少年の日の思い出

人生を変えた一曲、というのは誰にでもあるだろう。
人生を変えたというのは少し大げさかもしれないが、ものの考え方や思想に何かしらの影響を与えた音楽があると思う。
それは未知との遭遇かもしれないし、歌詞を深くまで読み込んだ結果かもしれないが、とにかく、音楽を聴く人間には何かそういった類いの曲があるのだ。
私の場合、いろいろあるが一番はこの曲だ。


1991年、ニルヴァーナによって発表された不朽の名曲、“Smells Like Teen Spirit”である。
曲名は知らずとも、この曲を耳にしたことのある人は多いのではないだろうか。
それまでの派手な80年代ハードロックを覆すかのごとき荒削りなシンプルさで「グランジ」と呼ばれるジャンルを確立した記念碑的作品である。

さて、そんな“Smells Like Teen Spirit”であるが、私がこの曲をはじめて聴いたのは(記憶が定かではないが)14歳の頃である。
当時の私は、まだ音楽というものにのめり込みはじめた頃だった。ラジオから流れる音楽に耳を傾けながらいわゆる邦ロックを中心に聴いていた。
今の私を知る人からしたら驚きかもしれないが、当時の私はONE OK ROCKRADWIMPSなどのアルバムを近所のツタヤで借りてきては聴き込んでいた。

そんなある日、いつものようにラジオを聴いていると、“Smells Like”がかかった。

**作業内容:** 思い出の一曲についての本文を、一字も変えずに最初から最後までくり返してください。 本文だけを使ってください。

**提供データ:**
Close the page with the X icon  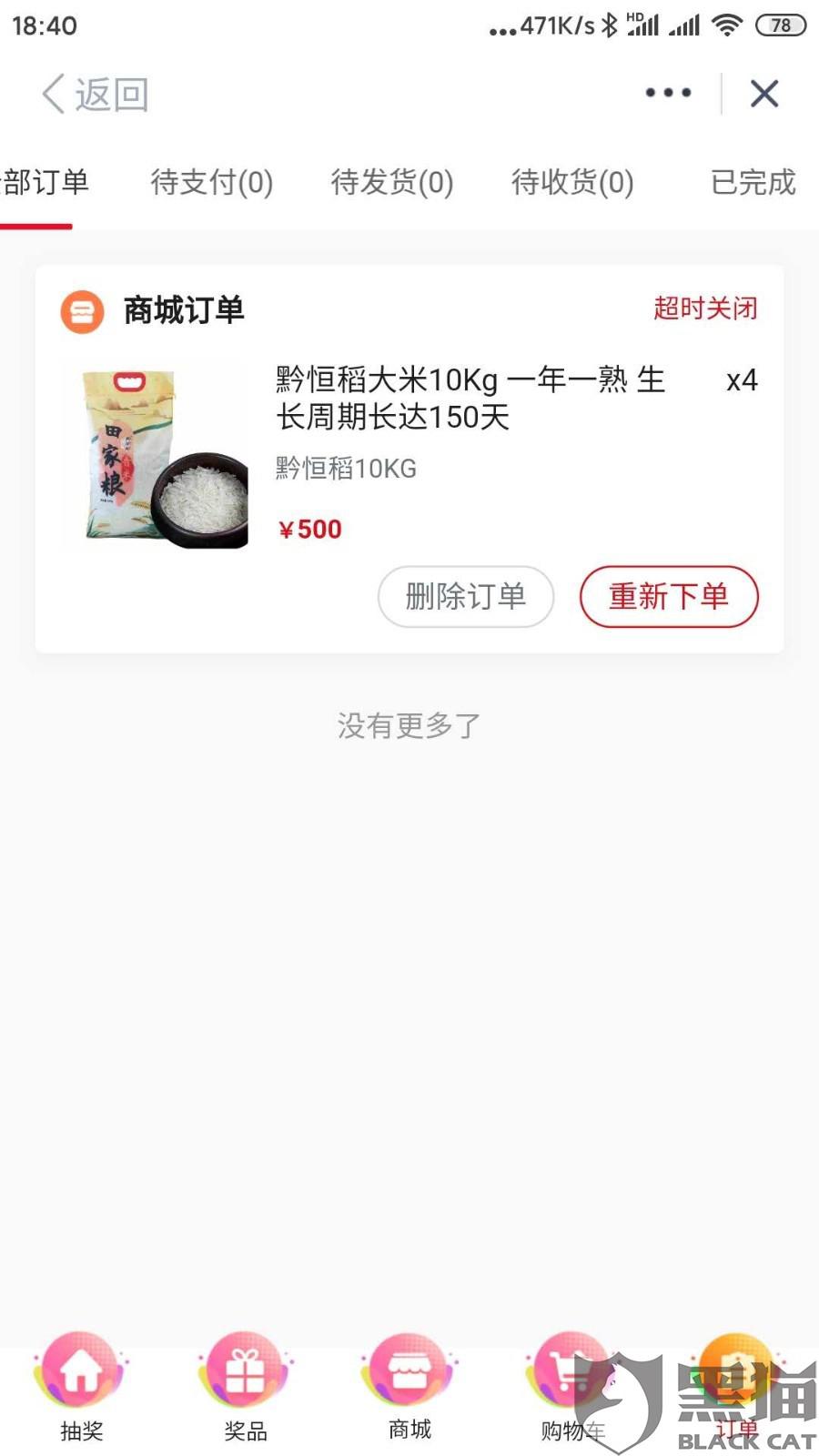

**解答:**
少年の日の思い出

人生を変えた一曲、というのは誰にでもあるだろう。
人生を変えたというのは少し大げさかもしれないが、ものの考え方や思想に何かしらの影響を与えた音楽があると思う。
それは未知との遭遇かもしれないし、歌詞を深くまで読み込んだ結果かもしれないが、とにかく、音楽を聴く人間には何かそういった類いの曲があるのだ。
私の場合、いろいろあるが一番はこの曲だ。


1991年、ニルヴァーナによって発表された不朽の名曲、“Smells Like Teen Spirit”である。
曲名は知らずとも、この曲を耳にしたことのある人は多いのではないだろうか。
それまでの派手な80年代ハードロックを覆すかのごとき荒削りなシンプルさで「グランジ」と呼ばれるジャンルを確立した記念碑的作品である。

さて、そんな“Smells Like Teen Spirit”であるが、私がこの曲をはじめて聴いたのは(記憶が定かではないが)14歳の頃である。
当時の私は、まだ音楽というものにのめり込みはじめた頃だった。ラジオから流れる音楽に耳を傾けながらいわゆる邦ロックを中心に聴いていた。
今の私を知る人からしたら驚きかもしれないが、当時の私はONE OK ROCKRADWIMPSなどのアルバムを近所のツタヤで借りてきては聴き込んでいた。

そんなある日、いつものようにラジオを聴いていると、“Smells Like”がかかった。